When you create a newsletter the means of delivery matters. It’s rare for newsletters to be produced as a physical paper production today for all kinds of reasons, not least the environmental impact. That means most emails are delivered digitally.
The question is do you create a smart pdf document or put the content directly into an email?
It’s possible to create a pdf document using either Word or a desk-top publishing application. This can then either be attached to an email and/or loaded onto the website for people to view.
I’m not a fan of pdf newsletters for a number of reasons:
- To access them your reader has to actively do something – more clicks required = fewer readers. People are astonishingly lazy!
- If they’re on your website, that means even more clicks. Also a pdf does nothing for your SEO as search engines don’t read pdf files.

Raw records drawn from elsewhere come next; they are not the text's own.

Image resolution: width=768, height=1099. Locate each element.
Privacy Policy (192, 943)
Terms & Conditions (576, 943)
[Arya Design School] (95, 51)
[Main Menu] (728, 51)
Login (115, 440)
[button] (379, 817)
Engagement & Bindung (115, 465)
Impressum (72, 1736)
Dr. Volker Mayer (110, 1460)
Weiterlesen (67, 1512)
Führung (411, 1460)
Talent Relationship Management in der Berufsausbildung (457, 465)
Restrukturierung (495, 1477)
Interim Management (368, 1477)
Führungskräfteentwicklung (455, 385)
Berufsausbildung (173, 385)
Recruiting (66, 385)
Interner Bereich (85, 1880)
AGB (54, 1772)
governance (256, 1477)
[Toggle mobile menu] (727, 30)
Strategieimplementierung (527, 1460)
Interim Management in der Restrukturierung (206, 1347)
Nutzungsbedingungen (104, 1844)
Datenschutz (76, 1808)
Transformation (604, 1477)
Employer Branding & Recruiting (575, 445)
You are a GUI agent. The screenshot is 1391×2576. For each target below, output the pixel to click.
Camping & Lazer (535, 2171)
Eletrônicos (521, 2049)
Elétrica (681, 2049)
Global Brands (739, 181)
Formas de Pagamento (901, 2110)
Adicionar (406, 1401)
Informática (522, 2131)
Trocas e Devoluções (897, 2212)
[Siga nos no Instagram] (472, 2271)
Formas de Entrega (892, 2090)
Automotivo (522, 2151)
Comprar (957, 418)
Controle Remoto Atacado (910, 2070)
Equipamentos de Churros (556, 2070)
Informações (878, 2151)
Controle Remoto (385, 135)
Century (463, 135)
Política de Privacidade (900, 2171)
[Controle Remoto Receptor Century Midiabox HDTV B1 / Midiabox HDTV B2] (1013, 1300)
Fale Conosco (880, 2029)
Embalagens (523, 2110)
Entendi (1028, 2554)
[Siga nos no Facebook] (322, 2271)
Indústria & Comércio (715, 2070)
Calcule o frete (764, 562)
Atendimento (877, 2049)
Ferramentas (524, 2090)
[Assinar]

- There’s a danger of laying out a pdf more like a newspaper with articles alongside each other, making it easy for the reader to miss key information as they scroll down whatever they started reading. Also columns don’t work on a screen. The smaller the screen the harder they are to manage!
- When was the last time you tried to read an A4 sized pdf on your smartphone? I rest my case!
The most popular way to deliver newsletters is to subscribe to one of the many email marketing platforms like MailChimp, AWeber, Constant Contact, Mailer Lite, Get Response, or something similar. Some of these have a free option, but it’s very much a case of you pay for what you get and the paid version has more facilities and tools to use. If you’re serious about your marketing it’s worth the few dollars (and it usually IS dollars) a month they cost.
The advantages of using these platforms are:
- They have templates that make your newsletter look professional
- You can set up a template to reuse over and over so your newsletter has a consistent look and feel
- It’s usually easy to create a flexible layout to include separate items, snippets, images and forms
- You don’t risk getting your email address disabled for spam as these platforms are set up to send high volumes of mail (whereas your own email client will quickly get flagged as spamming if you send a multiple recipient list)
- Your message is instantly visible when someone opens the email so no barriers between your message and your reader.
- The platform
Some of these providers also have the option to add tags so that, if the reader clicks a specific link in the email they are automatically moved to a different list where they’ll receive more relevant information.